В середине 18 века через остров Буян с Петроградской стороны на Васильевский остров был устроен самый длинный на ту пору в Петербурге деревянный мост. В глубокой части русла реки эта переправа была плашкоутной, а на мелководье – свайной. Мост был назван по имени богатого лесопромышленника Тучков, компания которого финансировала это строительство. Имя этого купца, не жалевшего, очевидно, денег на благоустройство Петербурга, получили также переулок и набережная на Васильевском острове (ныне наб. Макарова), а Пеньковый Буян был переименован в Тучков Буян. Кстати, Бонов дом, в котором жил Ломоносов, располагался как раз рядом с Тучковым мостом.
В начале 20 века протоки между островом Буян, соседними безымянными островками и Петроградским островом были засыпаны. Название Тучков Буян перешло на новую городскую территорию, расположенную теперь между Тучковым и Биржевым мостами и ограниченную с севера проспектом Добролюбова.
Ну как тут не воскликнешь: ай да Пушкин, ай да молодец! Использованная им конфигурация просто гениальна: в жизни корабли (кораблики – уточняет Пушкин, намекая на то, речь идёт о Малой Неве, имеющей небольшую глубину), идущие в новую столицу Российского государства, проплывали мимо реально существовавшего острова Буян, расположенного слева по борту; в сказке они шли «в царство славного Салтана» по тем же водам, в тех же берегах, но уже мимо острова Буяна, то есть Васильевского острова, расположенного справа по борту, где жил и работал уникальный человек с достаточно сложным, буйным, по мнению коллег, характером.

--------------------------------

- **Поставленные задачи**:
**a.** Выпишите слово в слово из текста об острове Буян часть, которая открывается словами "В начале 20" и завершается словами "мнению коллег, характером.".
**b.** Допишите следующую часть текста об острове Буян, начав сразу после его последнего предложения.

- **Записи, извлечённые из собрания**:
--------------------------------

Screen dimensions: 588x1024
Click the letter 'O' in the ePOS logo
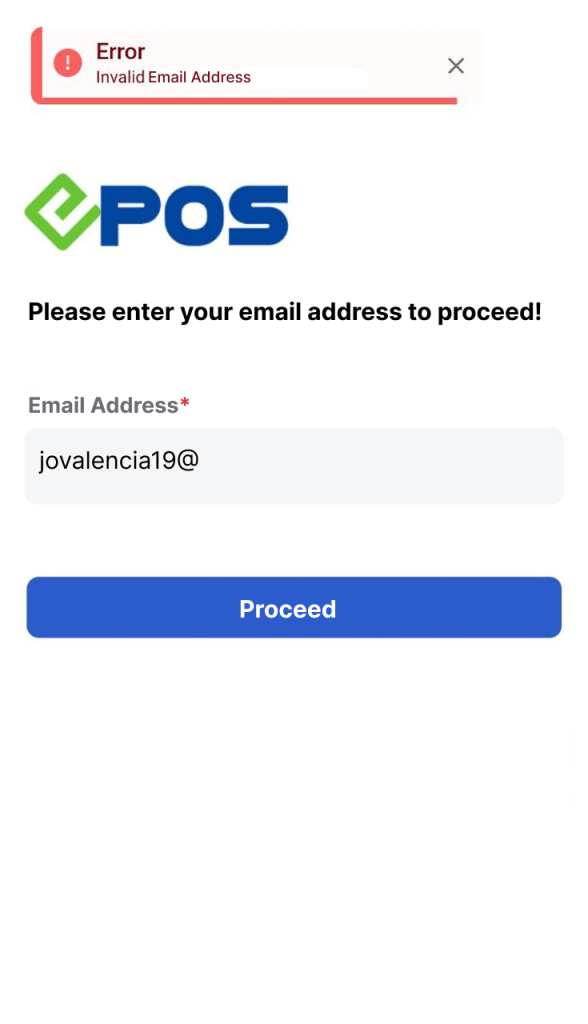click(194, 216)
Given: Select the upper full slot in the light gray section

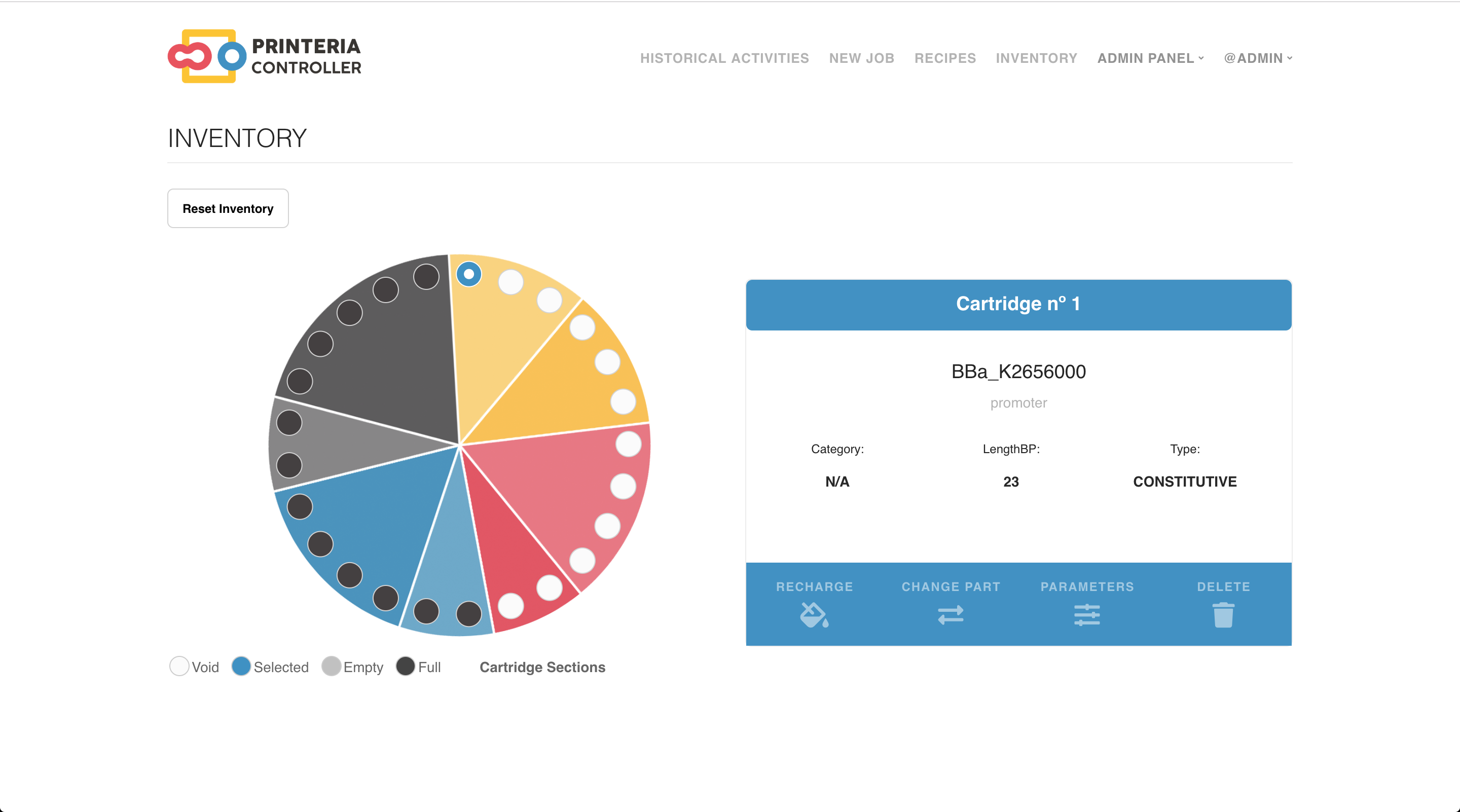Looking at the screenshot, I should point(289,423).
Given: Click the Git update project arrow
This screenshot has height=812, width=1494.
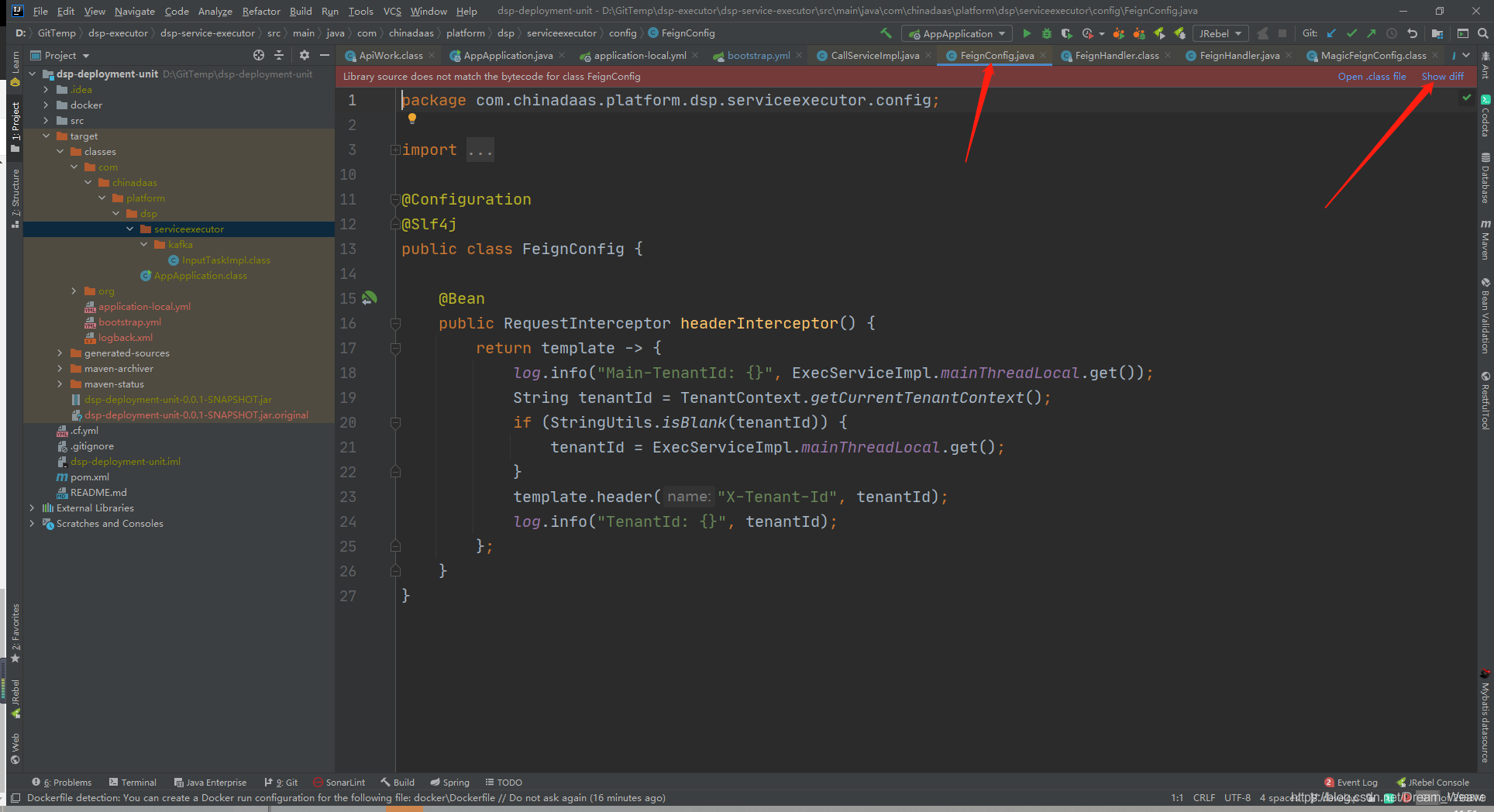Looking at the screenshot, I should click(x=1331, y=33).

--------------------------------

- **В ответ**:
**a.**
В начале 20 века протоки между островом Буян, соседними безымянными островками и Петроградским островом были засыпаны. Название Тучков Буян перешло на новую городскую территорию, расположенную теперь между Тучковым и Биржевым мостами и ограниченную с севера проспектом Добролюбова.
Ну как тут не воскликнешь: ай да Пушкин, ай да молодец! Использованная им конфигурация просто гениальна: в жизни корабли (кораблики – уточняет Пушкин, намекая на то, речь идёт о Малой Неве, имеющей небольшую глубину), идущие в новую столицу Российского государства, проплывали мимо реально существовавшего острова Буян, расположенного слева по борту; в сказке они шли «в царство славного Салтана» по тем же водам, в тех же берегах, но уже мимо острова Буяна, то есть Васильевского острова, расположенного справа по борту, где жил и работал уникальный человек с достаточно сложным, буйным, по мнению коллег, характером.

**b.**
Сейчас о реально существовавшем когда-то в дельте Невы острове Буян можно узнать, пожалуй, только из истории таможенной службы Санкт-Петербурга. Но во времена-то Пушкина он был на месте! Теперь уже, конечно, трудно сказать, смог ли кто-то из современников поэта связать воедино подсказки автора и разгадать его мениппею «по горячим следам».
Впрочем, почему бы и нет? Ведь все подсказки в этой гениальной «Сказке…» лежат на виду. Помните, корабельщики-купцы, прежде чем попасть в царство Салтана, должны были обязательно остановиться на острове Гвидона, потому что «пушки с берега палят, кораблю пристать велят». Здесь им предстояло ответить на ряд вопросов: долго ль они ездили и куда, чем торг вели, ладно ль за морем иль худо?
И ни один из купцов не сказал, что это его коммерческая тайна; все как один послушно отвечали на поставленные вопросы. Потому что задавались они не в личных, а государственных интересах. И гости-господа, чьи корабли швартовались к причалам торгового порта на Стрелке Васильевского острова, должны были «держать ответ» в соответствии с требованиями Портовой таможни, расположенной на том же острове.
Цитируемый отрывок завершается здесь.